About this exercise: Among the entries below, which lines include the string "computer"? Show each one.

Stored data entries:
^^^^^^^^^^^^^^^^

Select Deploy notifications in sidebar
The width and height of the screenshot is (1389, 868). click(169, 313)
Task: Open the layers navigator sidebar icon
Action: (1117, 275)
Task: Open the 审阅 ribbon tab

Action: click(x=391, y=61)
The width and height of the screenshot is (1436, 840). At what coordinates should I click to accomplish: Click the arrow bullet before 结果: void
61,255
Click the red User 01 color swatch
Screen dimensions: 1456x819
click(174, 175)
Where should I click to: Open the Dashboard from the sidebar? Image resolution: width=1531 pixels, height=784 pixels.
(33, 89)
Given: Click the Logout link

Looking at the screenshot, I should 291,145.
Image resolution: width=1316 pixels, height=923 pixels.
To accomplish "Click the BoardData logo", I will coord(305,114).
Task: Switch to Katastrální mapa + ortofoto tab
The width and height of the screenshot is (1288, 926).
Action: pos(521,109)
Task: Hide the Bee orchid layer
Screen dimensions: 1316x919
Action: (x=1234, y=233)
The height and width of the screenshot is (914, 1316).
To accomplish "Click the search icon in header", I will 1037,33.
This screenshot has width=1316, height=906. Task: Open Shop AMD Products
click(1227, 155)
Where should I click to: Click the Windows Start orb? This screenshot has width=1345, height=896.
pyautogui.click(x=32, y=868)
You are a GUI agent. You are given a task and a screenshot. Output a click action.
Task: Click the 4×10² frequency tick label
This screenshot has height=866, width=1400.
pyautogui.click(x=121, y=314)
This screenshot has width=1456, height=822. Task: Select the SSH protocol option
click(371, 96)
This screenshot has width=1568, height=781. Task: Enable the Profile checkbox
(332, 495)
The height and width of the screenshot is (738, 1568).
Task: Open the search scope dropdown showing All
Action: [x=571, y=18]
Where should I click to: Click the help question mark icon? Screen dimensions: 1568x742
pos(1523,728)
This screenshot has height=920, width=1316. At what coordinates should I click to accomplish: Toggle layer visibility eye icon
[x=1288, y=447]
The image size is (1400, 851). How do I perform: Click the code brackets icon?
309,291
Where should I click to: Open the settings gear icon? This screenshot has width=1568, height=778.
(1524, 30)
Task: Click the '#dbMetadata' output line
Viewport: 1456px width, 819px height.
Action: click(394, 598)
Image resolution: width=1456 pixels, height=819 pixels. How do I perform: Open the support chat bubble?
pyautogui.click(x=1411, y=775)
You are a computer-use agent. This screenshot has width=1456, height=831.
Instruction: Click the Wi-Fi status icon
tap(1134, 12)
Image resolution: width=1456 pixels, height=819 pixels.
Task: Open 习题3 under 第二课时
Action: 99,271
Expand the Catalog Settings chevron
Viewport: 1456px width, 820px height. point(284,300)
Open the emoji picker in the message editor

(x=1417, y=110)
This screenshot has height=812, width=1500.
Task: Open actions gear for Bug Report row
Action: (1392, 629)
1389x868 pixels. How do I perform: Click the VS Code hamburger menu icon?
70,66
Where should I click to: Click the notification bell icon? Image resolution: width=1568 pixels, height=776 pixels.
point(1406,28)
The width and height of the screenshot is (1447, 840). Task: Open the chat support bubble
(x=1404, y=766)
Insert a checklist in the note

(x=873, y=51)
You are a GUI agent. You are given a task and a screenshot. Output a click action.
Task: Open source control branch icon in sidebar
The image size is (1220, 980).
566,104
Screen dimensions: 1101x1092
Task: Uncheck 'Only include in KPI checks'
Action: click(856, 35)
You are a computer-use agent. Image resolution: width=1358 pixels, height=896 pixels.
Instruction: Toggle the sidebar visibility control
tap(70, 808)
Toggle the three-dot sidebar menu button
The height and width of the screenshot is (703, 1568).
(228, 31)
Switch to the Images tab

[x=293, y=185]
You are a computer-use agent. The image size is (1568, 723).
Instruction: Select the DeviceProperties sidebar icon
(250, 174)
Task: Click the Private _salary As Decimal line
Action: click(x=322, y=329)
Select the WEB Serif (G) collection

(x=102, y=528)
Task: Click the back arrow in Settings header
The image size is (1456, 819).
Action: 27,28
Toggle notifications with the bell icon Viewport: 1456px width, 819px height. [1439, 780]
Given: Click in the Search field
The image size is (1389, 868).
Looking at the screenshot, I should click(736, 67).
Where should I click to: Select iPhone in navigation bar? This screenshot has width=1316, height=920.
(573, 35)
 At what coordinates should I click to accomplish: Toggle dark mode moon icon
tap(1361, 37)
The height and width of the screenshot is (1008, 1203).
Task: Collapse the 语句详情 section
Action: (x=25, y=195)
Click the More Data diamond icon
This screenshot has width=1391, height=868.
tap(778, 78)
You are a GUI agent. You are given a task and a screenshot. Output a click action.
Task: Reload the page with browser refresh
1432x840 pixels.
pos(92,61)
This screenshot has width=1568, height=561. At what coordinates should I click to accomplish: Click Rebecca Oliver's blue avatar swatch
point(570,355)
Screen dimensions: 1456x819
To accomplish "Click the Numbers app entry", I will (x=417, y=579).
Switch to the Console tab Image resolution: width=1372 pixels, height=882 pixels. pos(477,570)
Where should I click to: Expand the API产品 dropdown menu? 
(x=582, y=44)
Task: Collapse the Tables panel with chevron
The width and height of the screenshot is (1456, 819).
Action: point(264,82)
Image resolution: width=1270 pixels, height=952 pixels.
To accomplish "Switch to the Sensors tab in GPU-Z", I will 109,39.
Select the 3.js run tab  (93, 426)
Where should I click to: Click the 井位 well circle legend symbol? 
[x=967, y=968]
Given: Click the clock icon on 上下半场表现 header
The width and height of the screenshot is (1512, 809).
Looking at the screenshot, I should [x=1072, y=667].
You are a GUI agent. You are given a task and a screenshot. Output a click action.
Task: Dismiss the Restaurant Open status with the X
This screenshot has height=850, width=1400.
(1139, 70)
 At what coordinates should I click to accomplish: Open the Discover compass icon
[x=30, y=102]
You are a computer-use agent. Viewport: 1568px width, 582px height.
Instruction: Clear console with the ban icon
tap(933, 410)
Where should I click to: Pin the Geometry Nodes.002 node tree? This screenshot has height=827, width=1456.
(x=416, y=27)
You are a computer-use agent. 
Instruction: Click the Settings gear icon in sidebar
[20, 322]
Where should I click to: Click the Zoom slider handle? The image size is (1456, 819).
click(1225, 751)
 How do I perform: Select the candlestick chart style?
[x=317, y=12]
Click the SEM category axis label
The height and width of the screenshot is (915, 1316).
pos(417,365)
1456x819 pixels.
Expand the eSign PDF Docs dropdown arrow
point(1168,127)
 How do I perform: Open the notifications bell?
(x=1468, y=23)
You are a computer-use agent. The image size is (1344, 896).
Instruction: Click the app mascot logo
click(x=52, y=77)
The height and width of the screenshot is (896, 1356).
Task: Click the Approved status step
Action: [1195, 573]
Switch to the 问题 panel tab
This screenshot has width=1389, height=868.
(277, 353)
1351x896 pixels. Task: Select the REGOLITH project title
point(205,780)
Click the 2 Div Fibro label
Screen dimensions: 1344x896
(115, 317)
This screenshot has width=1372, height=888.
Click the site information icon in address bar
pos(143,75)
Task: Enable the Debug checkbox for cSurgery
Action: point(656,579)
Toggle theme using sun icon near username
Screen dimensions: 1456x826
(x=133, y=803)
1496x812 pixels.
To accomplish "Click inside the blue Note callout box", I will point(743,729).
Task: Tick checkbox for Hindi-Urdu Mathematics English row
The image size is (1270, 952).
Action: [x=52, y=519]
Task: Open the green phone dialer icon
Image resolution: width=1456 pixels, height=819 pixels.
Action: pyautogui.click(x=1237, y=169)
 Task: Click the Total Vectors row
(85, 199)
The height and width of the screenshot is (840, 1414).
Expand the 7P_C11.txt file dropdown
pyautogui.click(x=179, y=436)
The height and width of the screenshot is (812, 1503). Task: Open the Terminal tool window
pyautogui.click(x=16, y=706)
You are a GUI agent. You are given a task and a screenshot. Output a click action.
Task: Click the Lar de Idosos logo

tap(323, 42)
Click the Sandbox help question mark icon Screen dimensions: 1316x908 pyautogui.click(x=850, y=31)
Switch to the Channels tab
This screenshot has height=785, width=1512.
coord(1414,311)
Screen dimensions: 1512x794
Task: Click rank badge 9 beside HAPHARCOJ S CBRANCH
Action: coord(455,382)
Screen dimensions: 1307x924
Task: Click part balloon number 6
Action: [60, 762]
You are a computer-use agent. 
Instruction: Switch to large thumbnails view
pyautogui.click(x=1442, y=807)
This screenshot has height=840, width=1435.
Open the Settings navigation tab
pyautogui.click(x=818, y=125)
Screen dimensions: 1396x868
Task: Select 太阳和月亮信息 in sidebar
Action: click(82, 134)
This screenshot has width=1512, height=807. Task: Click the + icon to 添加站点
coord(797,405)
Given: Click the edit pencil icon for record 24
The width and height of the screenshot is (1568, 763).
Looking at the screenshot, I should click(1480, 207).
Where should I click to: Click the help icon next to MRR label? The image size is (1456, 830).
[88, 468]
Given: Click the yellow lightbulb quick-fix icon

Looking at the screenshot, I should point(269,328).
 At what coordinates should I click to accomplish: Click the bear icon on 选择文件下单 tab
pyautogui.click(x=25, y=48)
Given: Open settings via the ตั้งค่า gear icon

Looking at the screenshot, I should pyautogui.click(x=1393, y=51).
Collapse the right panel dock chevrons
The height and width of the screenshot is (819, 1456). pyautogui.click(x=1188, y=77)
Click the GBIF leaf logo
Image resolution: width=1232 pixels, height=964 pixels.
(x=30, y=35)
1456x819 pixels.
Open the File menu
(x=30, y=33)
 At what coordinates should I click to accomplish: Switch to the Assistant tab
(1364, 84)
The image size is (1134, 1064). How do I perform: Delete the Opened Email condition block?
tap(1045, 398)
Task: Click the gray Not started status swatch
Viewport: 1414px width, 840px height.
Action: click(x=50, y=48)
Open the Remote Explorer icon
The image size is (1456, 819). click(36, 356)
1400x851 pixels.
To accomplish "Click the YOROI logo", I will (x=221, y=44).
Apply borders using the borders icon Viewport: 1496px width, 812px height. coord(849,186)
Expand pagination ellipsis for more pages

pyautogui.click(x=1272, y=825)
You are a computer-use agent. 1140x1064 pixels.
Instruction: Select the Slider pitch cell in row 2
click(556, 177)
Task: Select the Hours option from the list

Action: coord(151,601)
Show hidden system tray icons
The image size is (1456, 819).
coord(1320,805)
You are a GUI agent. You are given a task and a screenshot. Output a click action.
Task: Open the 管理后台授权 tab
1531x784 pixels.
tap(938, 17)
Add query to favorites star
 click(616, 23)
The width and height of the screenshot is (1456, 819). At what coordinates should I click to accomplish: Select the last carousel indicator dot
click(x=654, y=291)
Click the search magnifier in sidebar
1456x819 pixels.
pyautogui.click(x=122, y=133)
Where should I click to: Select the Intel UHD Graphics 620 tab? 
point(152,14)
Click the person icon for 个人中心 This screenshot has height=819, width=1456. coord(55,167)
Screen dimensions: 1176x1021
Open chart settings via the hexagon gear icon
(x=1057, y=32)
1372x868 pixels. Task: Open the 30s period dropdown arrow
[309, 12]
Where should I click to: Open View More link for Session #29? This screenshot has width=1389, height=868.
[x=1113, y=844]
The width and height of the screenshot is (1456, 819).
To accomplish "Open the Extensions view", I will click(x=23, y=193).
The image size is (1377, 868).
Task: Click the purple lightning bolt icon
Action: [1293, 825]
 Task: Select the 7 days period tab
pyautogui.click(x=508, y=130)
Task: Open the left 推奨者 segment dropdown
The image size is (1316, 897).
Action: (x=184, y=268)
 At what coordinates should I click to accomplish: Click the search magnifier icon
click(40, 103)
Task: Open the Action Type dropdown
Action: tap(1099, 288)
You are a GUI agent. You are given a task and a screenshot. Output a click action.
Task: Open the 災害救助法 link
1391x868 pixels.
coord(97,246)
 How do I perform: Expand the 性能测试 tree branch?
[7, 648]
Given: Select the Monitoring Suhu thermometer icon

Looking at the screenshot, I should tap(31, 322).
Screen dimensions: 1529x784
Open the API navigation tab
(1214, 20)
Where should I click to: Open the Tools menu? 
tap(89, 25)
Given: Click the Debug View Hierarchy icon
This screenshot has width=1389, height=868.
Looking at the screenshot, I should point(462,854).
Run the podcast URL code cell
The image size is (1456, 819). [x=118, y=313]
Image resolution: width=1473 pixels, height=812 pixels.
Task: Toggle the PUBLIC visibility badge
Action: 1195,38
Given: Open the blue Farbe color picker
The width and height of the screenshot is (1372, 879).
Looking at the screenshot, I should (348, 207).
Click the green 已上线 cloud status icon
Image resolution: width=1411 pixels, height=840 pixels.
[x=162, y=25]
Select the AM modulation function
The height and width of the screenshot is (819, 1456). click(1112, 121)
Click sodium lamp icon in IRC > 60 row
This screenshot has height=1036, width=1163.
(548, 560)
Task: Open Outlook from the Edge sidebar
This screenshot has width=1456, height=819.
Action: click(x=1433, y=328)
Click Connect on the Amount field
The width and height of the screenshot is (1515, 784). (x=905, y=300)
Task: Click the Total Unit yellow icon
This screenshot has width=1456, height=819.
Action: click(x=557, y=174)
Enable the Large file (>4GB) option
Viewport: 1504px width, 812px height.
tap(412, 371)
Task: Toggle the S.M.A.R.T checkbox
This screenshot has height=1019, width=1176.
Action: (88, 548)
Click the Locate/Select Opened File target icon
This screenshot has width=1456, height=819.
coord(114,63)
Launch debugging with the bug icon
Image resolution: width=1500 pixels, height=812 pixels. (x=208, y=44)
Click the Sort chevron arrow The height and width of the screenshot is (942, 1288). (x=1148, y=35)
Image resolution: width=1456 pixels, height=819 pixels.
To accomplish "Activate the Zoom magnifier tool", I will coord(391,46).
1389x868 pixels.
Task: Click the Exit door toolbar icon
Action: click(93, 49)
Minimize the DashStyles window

^^^^^^^^^^^^^^^^

Task response:
You are a computer-use agent. This screenshot has width=1456, height=831.
You are a computer-use agent. Image resolution: width=1358 pixels, height=896 pixels.
You are a computer-use agent. The image size is (1568, 723).
You are a computer-use agent. Viewport: 1568px width, 582px height.
You are a computer-use agent. 
You are a computer-use agent. The image size is (1344, 896).
You are a computer-use agent. 
You are a computer-use agent. 1140x1064 pixels.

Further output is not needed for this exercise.